__Assignment__
Exact repetition of a range: find the line containing "Click the 黑糖安全 watermark text" and the line containing "the Details &" in the material below, then repeat both and all lines between them, leaving pictures out.

__Dataset excerpts__
____

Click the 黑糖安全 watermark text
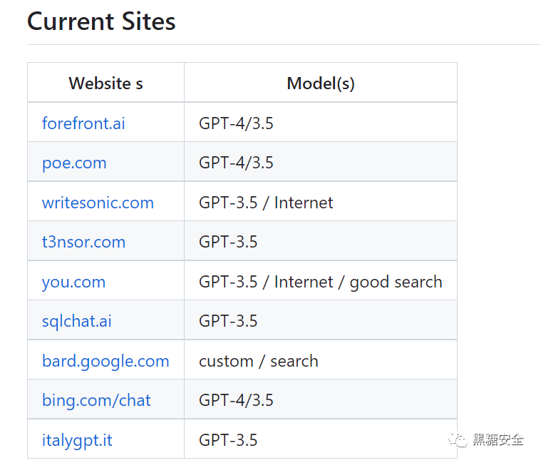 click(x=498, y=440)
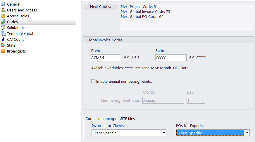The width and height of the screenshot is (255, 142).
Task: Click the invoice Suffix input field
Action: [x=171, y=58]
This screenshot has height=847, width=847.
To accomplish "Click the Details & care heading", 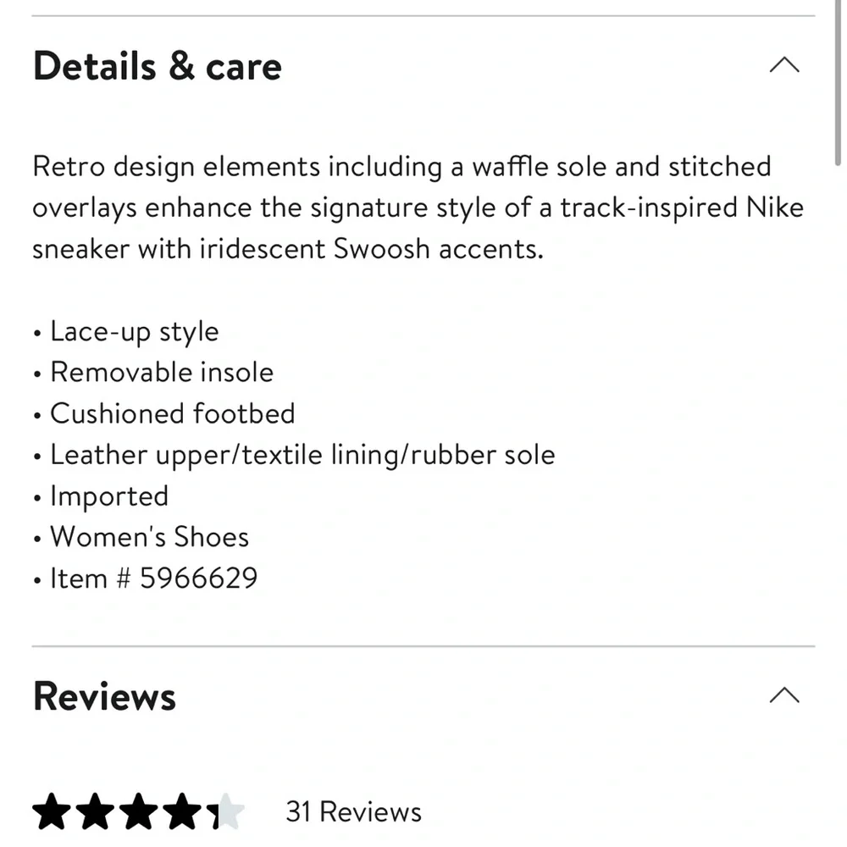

____

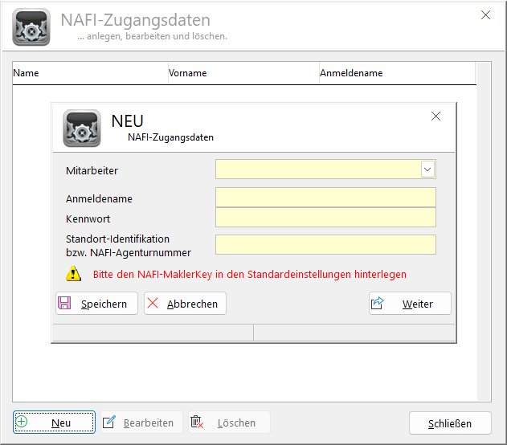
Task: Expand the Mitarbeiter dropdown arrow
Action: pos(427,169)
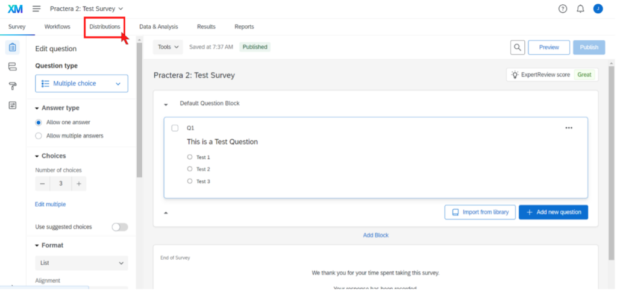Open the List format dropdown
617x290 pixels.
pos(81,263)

____

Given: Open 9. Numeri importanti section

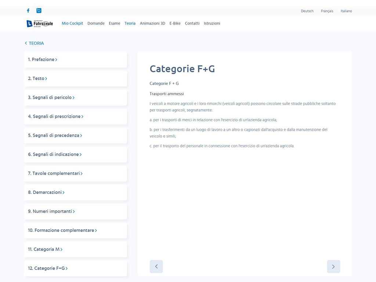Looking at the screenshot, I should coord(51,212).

____

__Expected answer__
Click the 黑糖安全 watermark text
 click(x=498, y=440)
The width and height of the screenshot is (255, 142).
Task: Click the invoice Suffix input field
Action: [x=171, y=58]
This screenshot has height=847, width=847.
To accomplish "Click the Details & care heading", 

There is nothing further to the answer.